Yes, interest rates really are high right now

Invariably, when we write about the cost of borrowing money with terms like "super-high interest rates" or refer to the Fed's "historic rate-hiking campaign," we hear complaints from readers — some polite, some not — who remember when rates were even higher.

The big picture: But we stand by this language, which is accurate both relative to the long arc of financial history and in the context of contemporary debt levels and asset prices.


  • It's absolutely true that rates were higher throughout the 1980s and for large parts of the 1970s and 1990s.
  • But in fact, that era was the aberration. And just because rates haven't reached the peaks seen then doesn't mean they aren't still high by historical standards.

What they're saying: "After living through the 1980's and being ecstatic to get a 7.5% adjustable mortgage, I realize that I'm supposed to run around screaming, but alas, no," a reader wrote to us in a wry email typical of the genre, responding to an item this week.

Flashback: Over the decade of the 1980s, the average rate on a 30-year fixed-rate mortgage was 12.7%, according to data from Freddie Mac, compared to 7.09% last week and a recent high of 7.79% last fall.

  • But that 7.79% level was higher than it was in every single week since November 2000. That amounts to a 23-year span in which there have been five presidents, all with lower rates than the recent highs.
  • The Freddie Mac mortgage data only goes back to 1971, but it's clear that interest rates were significantly lower than they are now in the era before the Great Inflation began in the late 1960s.

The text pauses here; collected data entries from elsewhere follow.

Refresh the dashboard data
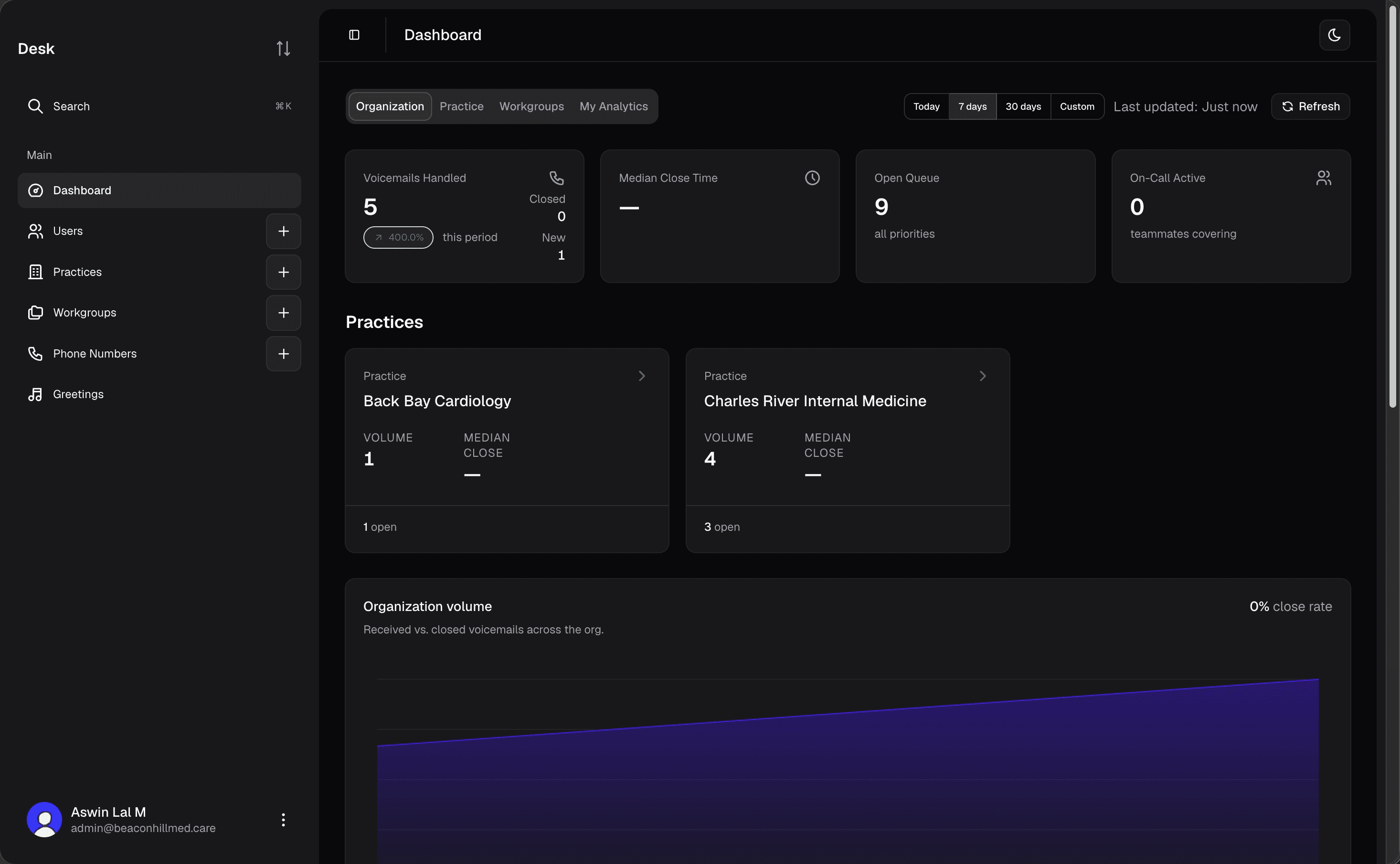This screenshot has width=1400, height=864. tap(1310, 106)
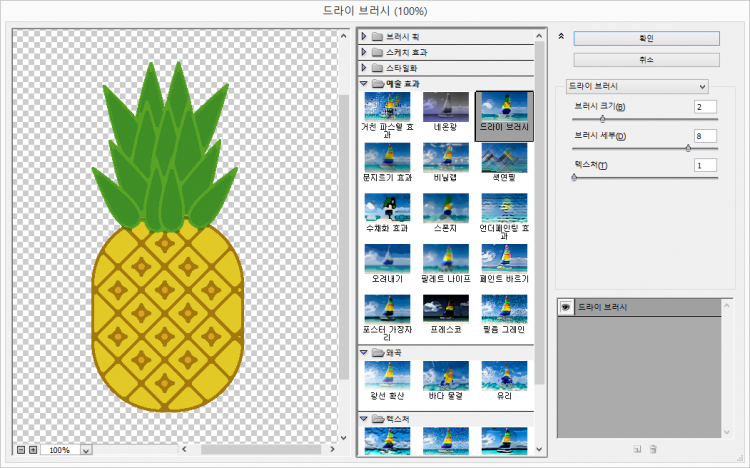This screenshot has width=750, height=468.
Task: Click the zoom in plus icon
Action: pos(33,450)
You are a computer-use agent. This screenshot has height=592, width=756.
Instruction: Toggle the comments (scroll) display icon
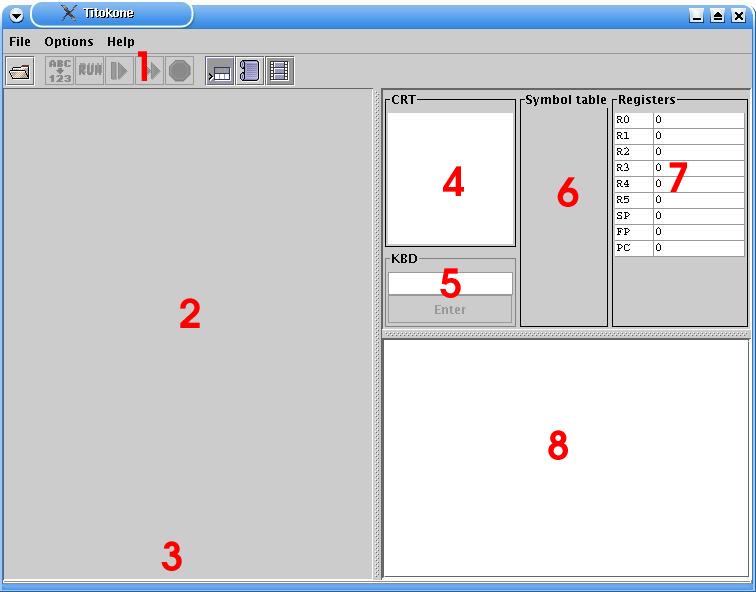[250, 71]
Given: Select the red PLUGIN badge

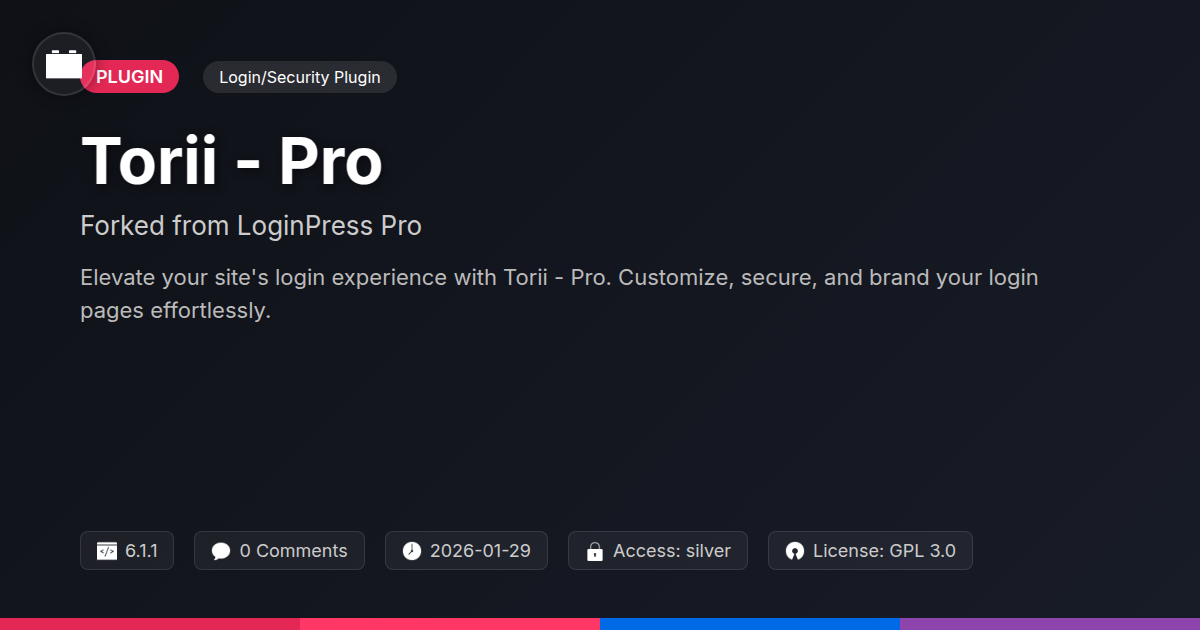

The return on Treasury bills — a measure of the bedrock risk-free interest rate — was 5.07% in 2023. It was lower than that in every single year from at least 1928 (when the data begins) through 1967.

  • Frequently, it was a lot lower than that. In the decade of the 1950s, for example, the risk-free rate averaged 2%, and in its highest year, 1959, was 3.4%.

Between the lines: In stable industrial societies, it's normal for rates to be significantly lower than they are now in the U.S. And it is extremely unusual to see the high levels reached in the 1980s.

Fun fact: The Bank of England has a data set of British interest rates going back more than three centuries. From 1695 to 1970, the bank's policy rate averaged 4.3% — and frequently remained lower for long stretches punctuated by spikes needed to maintain the gold standard.

  • That's roughly a full point lower than the current interest rate settings of both the Bank of England and the Fed.

Zoom out: There have been big shifts in the economy since the 1980s, driven by lower rates — and given current debt levels and asset prices, the rise in rates over the last two years is highly consequential.

  • High debt levels and elevated asset prices are all premised on the massive downward trend in interest rates that occurred from roughly 2000 through 2021. A further move upward in rates could have far-reaching, unpredictable consequences in light of that fact.

By the numbers: Government bond yields peaked in 1981. That year, the national debt was 25.1% of GDP, per the Congressional Budget Office. Last year, that number was 97.3%, and it's rising fast.

  • Debt owed by non-financial corporations was about 49% of GDP at the end of last year. That was about 31% back in 1981.

More broadly, the downshift of interest rates since the 1980s has fueled higher prices for assets of all types — and while markets have weathered the rise in interest rates surprisingly well so far, it's hard to imagine what would happen if we returned to early 1980s rates.

  • From 1981 to 2023, housing prices have risen by about 5x, per the Federal Housing Finance Agency's home price index, compared to a 2.9x rise in average hourly pay for non-managerial workers and a 1.8x rise in consumer prices.
  • That disproportionate rise in home prices has many causes, including supply constraints, but lower interest rates are a big part of the story.
  • Home prices have wobbled but not really decreased since mortgage rates surged in 2022, meaning affordability looks worse than it did back in an earlier era of higher rates.

The bottom line: Yes, rates are not as high now as in the 1980s. But given the current calibration of debt levels and asset prices, they still qualify as quite high.